UNA MEDUSA EN MI CABEZA

Nunca creí en los horóscopos y no sé si a estas alturas todavía ocupan sitio en las últimas páginas de los periódicos o revistas…
No es ese el debate, pues esta es sólo la introducción para decir que soy un signo de agua (Piscis), pero que a mí lo que me gustaría en realidad sería volar. Soñar, se me ocurre, es también una manera de volar, aunque un poco “light”, dicho sea de paso.
Metáforas y dualidades aparte (volar y soñar) tengo que admitir que en eso mi horóscopo sí que me define, porque al parecer los Piscis, por aquellas casualidades zodiacales, somos soñadores por naturaleza. Pero no es volar ni soñar lo que me ha traído a escribir estas líneas; lo que ocurre es que sin saber por qué me acordé de un grupo zaragozano (por desgracia disuelto hace ya muchos años) que se hacían llamar “Los Especialistas” y en mi opinión, eran talento en estado puro; un placer escucharles. Uno los últimos CDs de este grupo me lo regaló mi hermano y tenía por nombre “Un pez en mi maleta”… y pensando en tan original frase, he llegado al título de esta nuevo artículo del blog.
Porque, de la misma manera en que Los Especialistas presumían de tener un pez en su maleta (no especificaron nunca si era una sardinilla de unos pocos gramos o un siluro de 150 kilos), yo presumo de tener una medusa en mi cabeza. Es cierto que hace años era un bonito acuario tropical de aguas cálidas, lleno de pececillos de colores vivos y plantas de largas hojas que se movían mecidas por la suave corriente. Pero ahora, por esas rarezas que tiene la vida, los pececillos de colores dieron paso a una gran medusa solitaria de color azul luminoso. Posiblemente se comiera a todos los pececillos, incluidas las plantas de hojas largas. O quizá no, puede que tan sólo los sustituyera. Da igual. Ahora es ella la que flota en mi cabeza, sin pasado ni memoria, en completa y serena deriva.
No sé si siente o si padece, si sueña o si duerme, pero es hipnótico verla moverse despacio, con esos tentáculos que parecen abarcarlo todo mientras dibujan extrañas formas; enredándose, deshaciéndose, en conexión con sus pensamientos azulados que son los míos.
Ya no trato de comprenderla ni de comunicarme con ella, yo sólo la observo, a veces dominante, a veces sometida, pero siempre bella. Ajena. Inmune. Ausente… Con ese azul, inevitablemente mío, del que siempre seremos dueños.

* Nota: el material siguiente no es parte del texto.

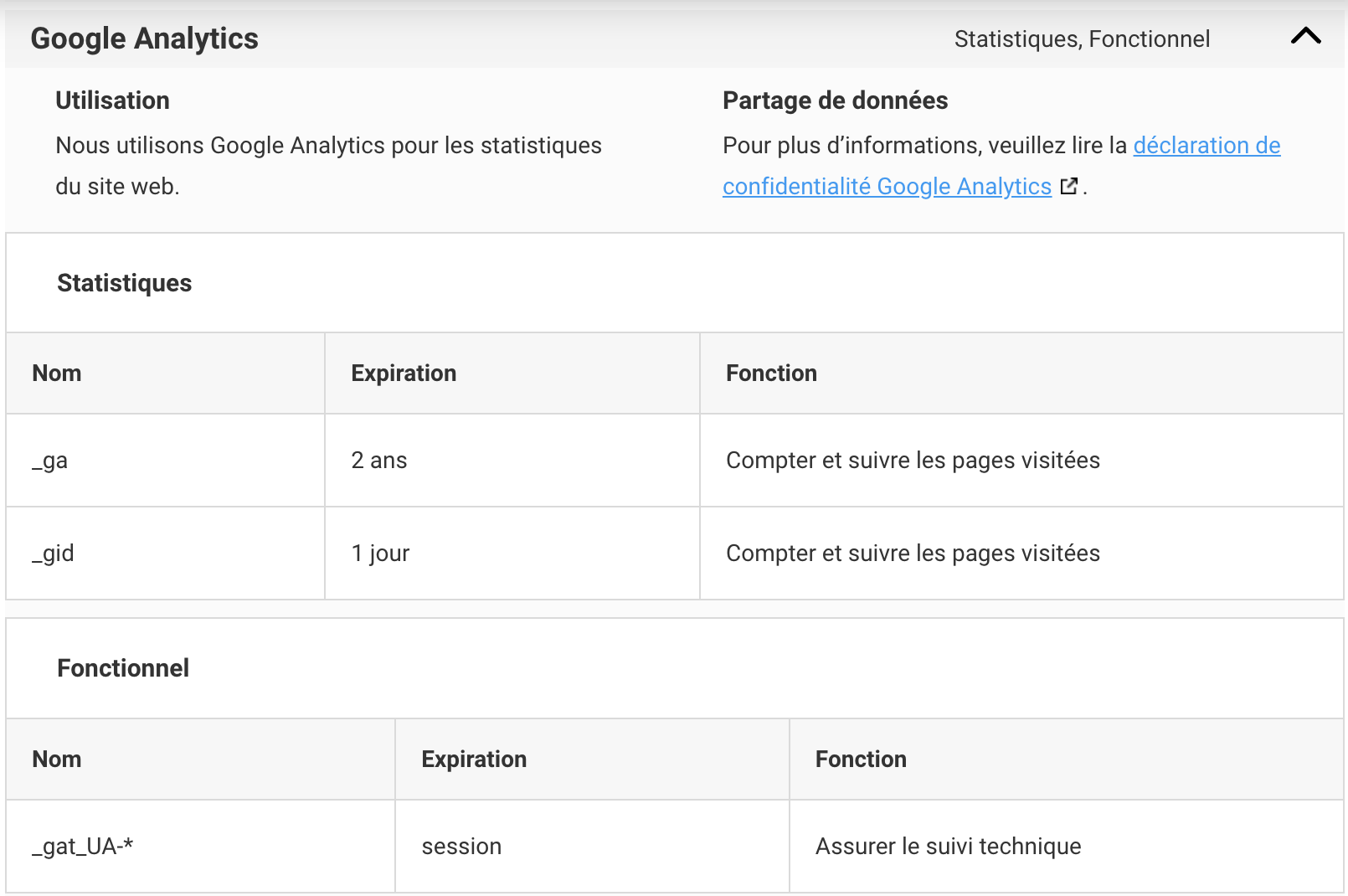
Task: Click the Expiration header in Fonctionnel table
Action: pyautogui.click(x=474, y=760)
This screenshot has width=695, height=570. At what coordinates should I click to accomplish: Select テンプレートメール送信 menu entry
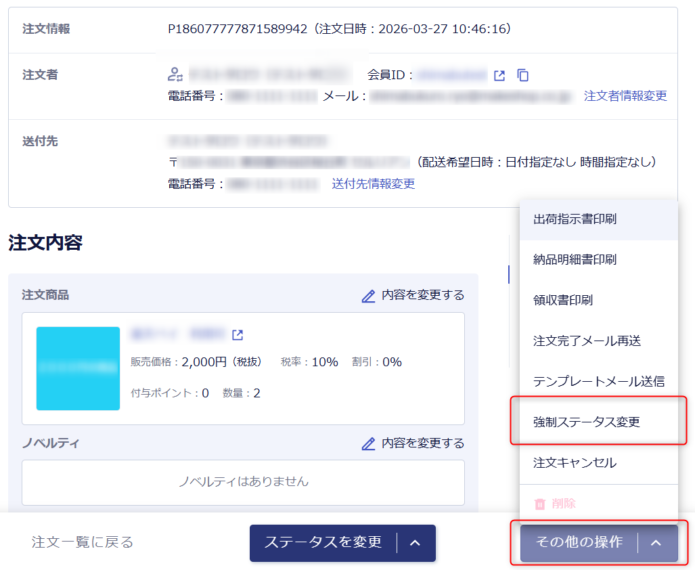click(x=598, y=381)

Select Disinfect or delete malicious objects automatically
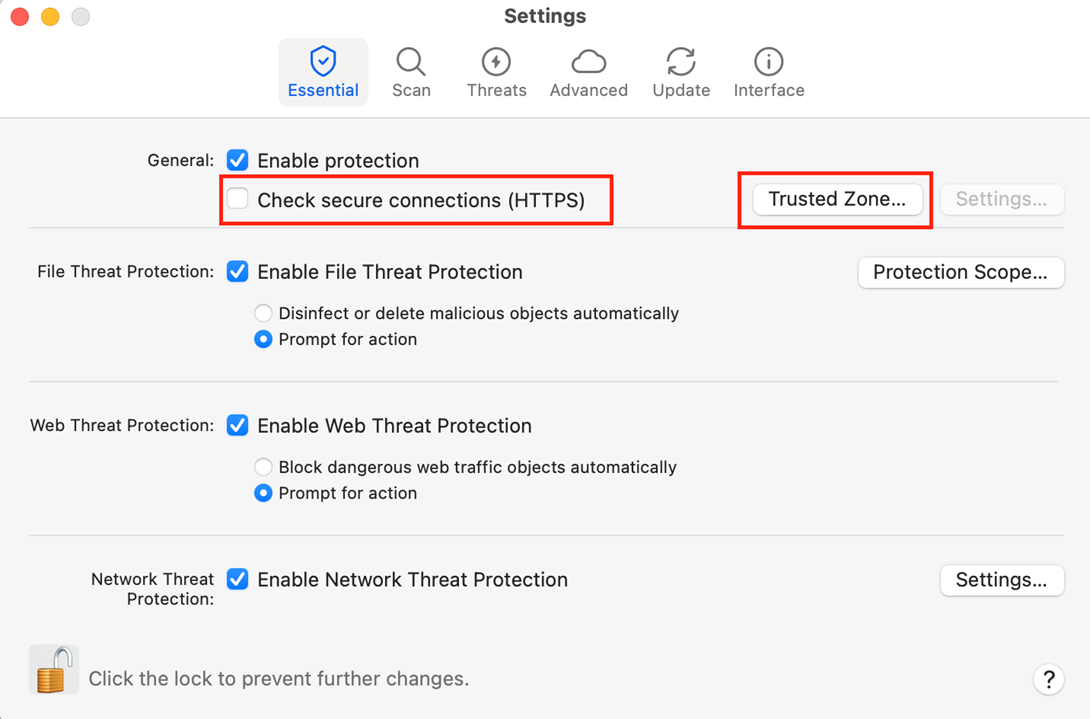pyautogui.click(x=263, y=314)
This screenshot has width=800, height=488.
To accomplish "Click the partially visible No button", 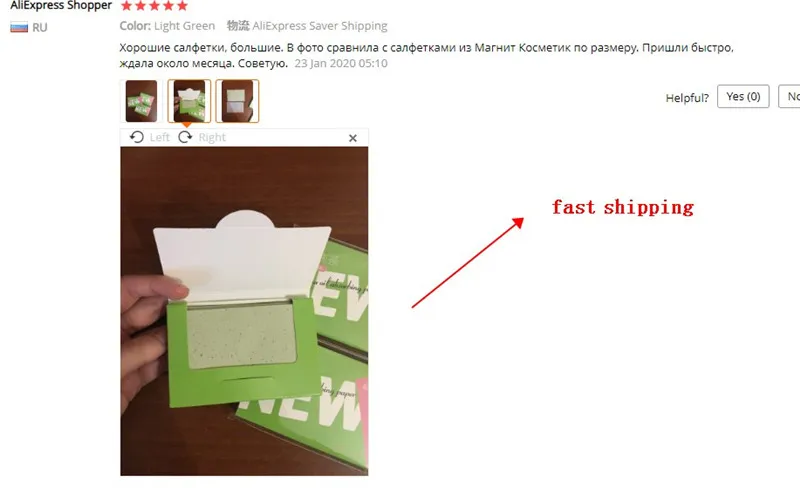I will (x=789, y=96).
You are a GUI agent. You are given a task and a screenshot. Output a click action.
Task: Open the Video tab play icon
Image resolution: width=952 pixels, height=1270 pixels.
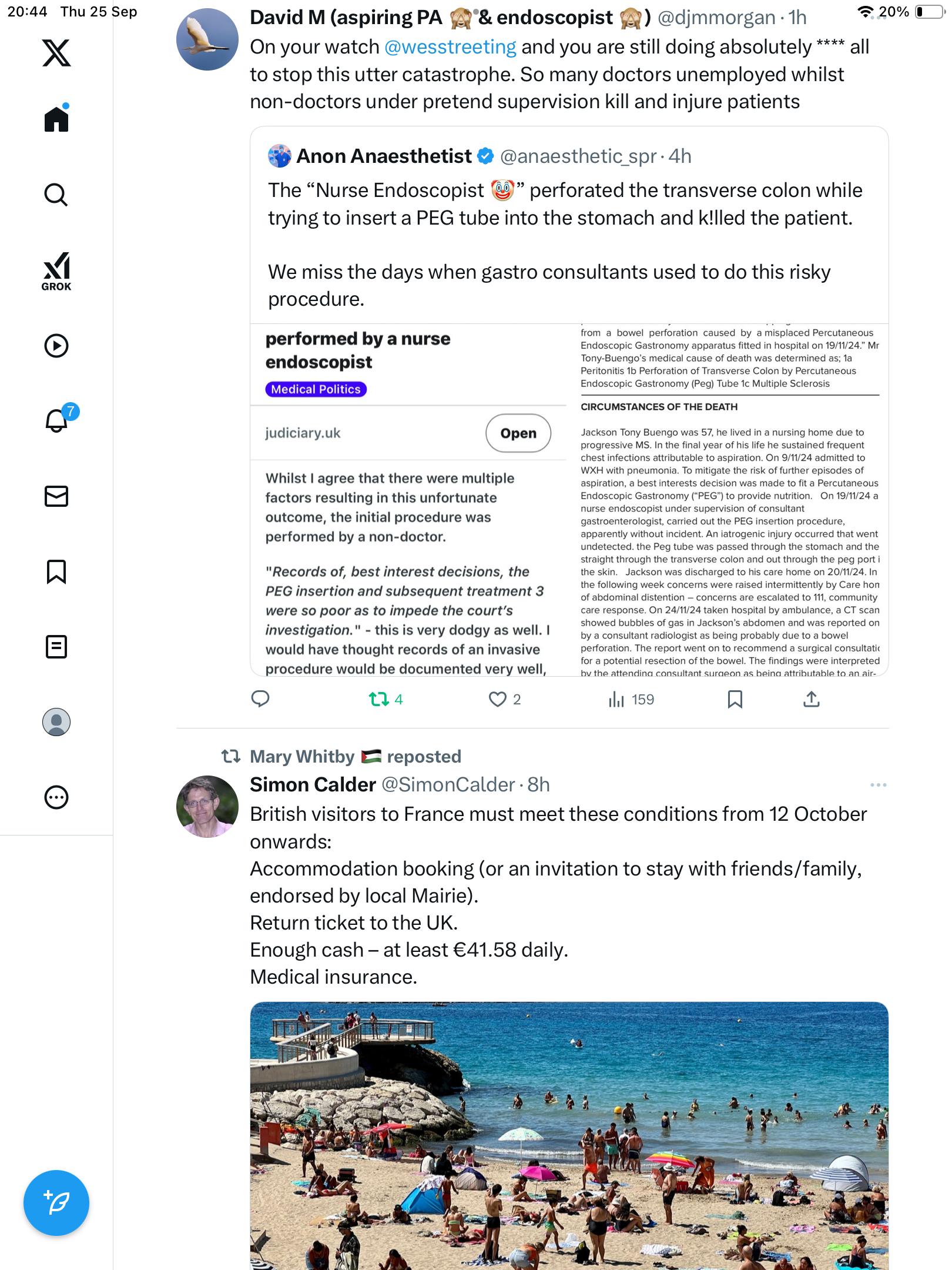point(56,346)
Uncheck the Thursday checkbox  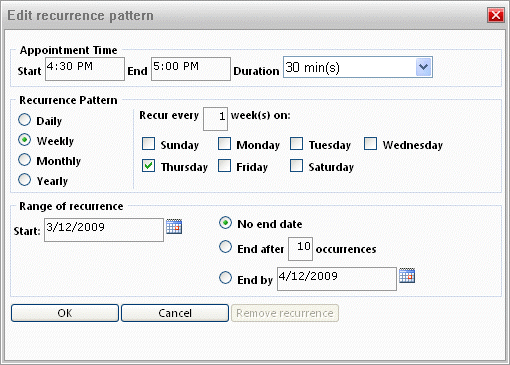pyautogui.click(x=148, y=165)
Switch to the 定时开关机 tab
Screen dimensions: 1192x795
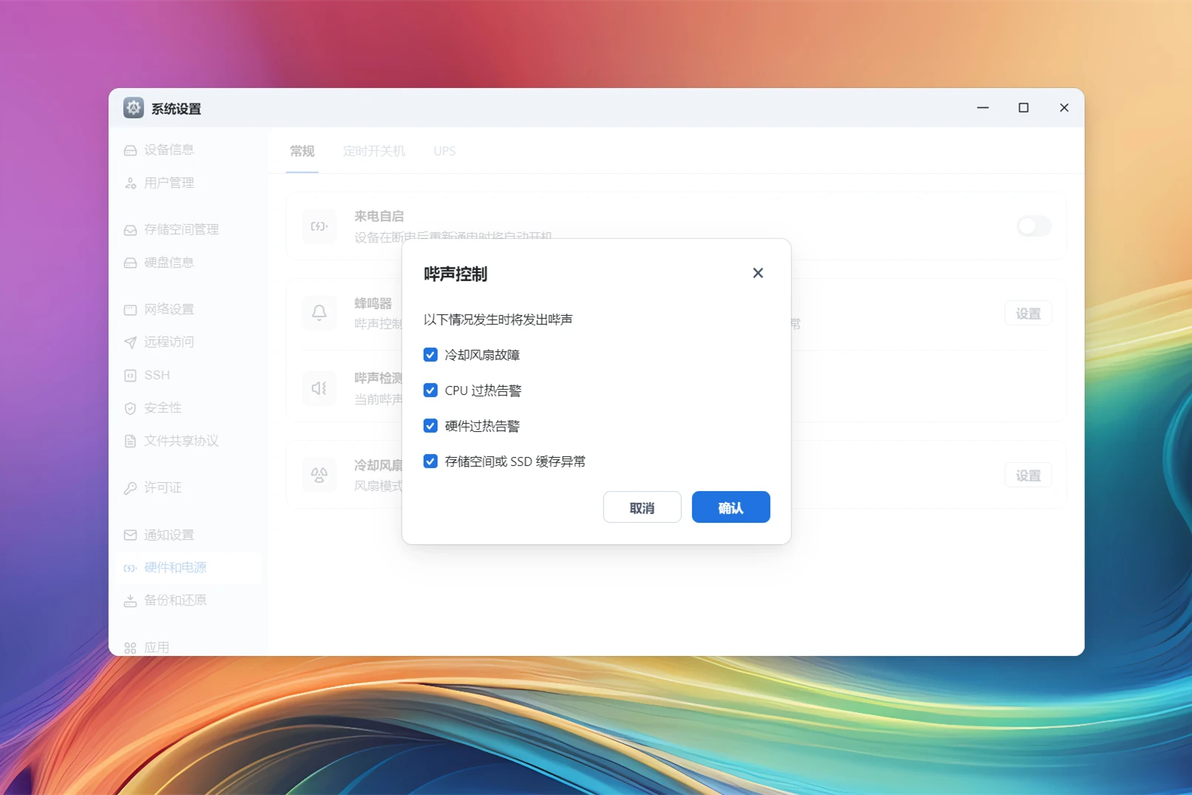pyautogui.click(x=374, y=151)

No puedo terminar esta entrada sin dejar de mencionar a mi cuñada Mónica:
Ella también es Piscis, y en su brazo derecho tiene un precioso acuario tatuado, desde el hombro hasta la muñeca.
No sabría precisar lo que mi cuñada tendrá en la cabeza (puede ser un calamar, un pulpo, un delfín, un gato, un zorro, o todo ello a la vez) pero en el acuario de su brazo, sí que tiene una bonita y gran medusa, flotando, en perfecta calma y armonía junto a muchos otros elementos marinos.
Aún no lo había hecho, pero hoy le doy las gracias y le dedico esta entrada.

A veces, la serenidad azul de nuestras medusas logra comunicarse sin necesidad de hablar.